In December 2012, Col. Nahorn, director and founder of the New Indian Ridge Museum, completed studies at Oberlin College, receiving his B.A. in Environmental Studies. Jean and Jay Rounds and Bill and Diane Nahorn, trustees of the Museum and integral individuals in the Museum operations, decided to purchase and donate a very important artifact to the Museum, in honor of Col. Nahorn’s graduation milestone.
The Rattlesnake Effigy pipe from Arkansas was purchased from the Col. Ron Sauer collection and donated by the Nahorns and Rounds on February 2, 2013. This important artifact has an important, documented history. Outlined in Col. Vietzen’s “Ancient Man in Northern Ohio” (1941, p. 141-42), under the heading, “A Pipe from the Old Caddo Culture,” we learn that this carved stone pipe was found in Pike County, Arkansas by a Mr.
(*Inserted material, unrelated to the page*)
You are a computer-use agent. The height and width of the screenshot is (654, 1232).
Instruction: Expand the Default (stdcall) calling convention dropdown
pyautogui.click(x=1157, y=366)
Ross, prior to the Civil War. He was a farmer and merchant in Pike County at that time. It was then presented to his brother-in-law, Mr. Chas. Trickett of Oklona, AR. It was said that Trickett smoked the pipe for some years. In 1912 he presented it to Mr. T. J. Laird of Elyria, OH. (Laird had previously owned a farm in Oklona, AR. and knew Trickett from their time there.)
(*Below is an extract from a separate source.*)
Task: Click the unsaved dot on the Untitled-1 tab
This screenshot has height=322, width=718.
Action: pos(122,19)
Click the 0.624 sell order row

The bowl and stem feature entwined rattlesnake carvings. Three snake heads are on the top, facing the smoker. The coil at the end of the stem has uniquely carved rattles. In his book, Vietzen states that, “This pipe is one of the finest of the stone pipes ever found in Arkansas.” Most of the pipes from the area are of pottery. It was made and used by the Mound Builder culture in that state, an early culture of the Caddos.
The pipe is of a tannish-cream colored quartzite. It was later acquired by Col. Vietzen and was a part of his collection for over 50 years. It has been featured in several publications. After Col. Vietzen’s death, it was acquired by Col. Ron Sauer. On February 2, 2013, it became part of the New Indian Ridge Museum and once again rests in one of Col. Vietzen’s old cases.
Rattlesnake Effigy Pipe from Arkansas, found before the Civil War. Col. Vietzen collection.
Notice the snake heads facing the smoker and rattles around the end of the pipe’s stem.
The Rattlesnake Effigy pipe, carved from quartzite.
Notice the Rattlesnake Effigy pipe as it rested in one of the cases located inside Col. Vietzen’s house, where his private collection was kept.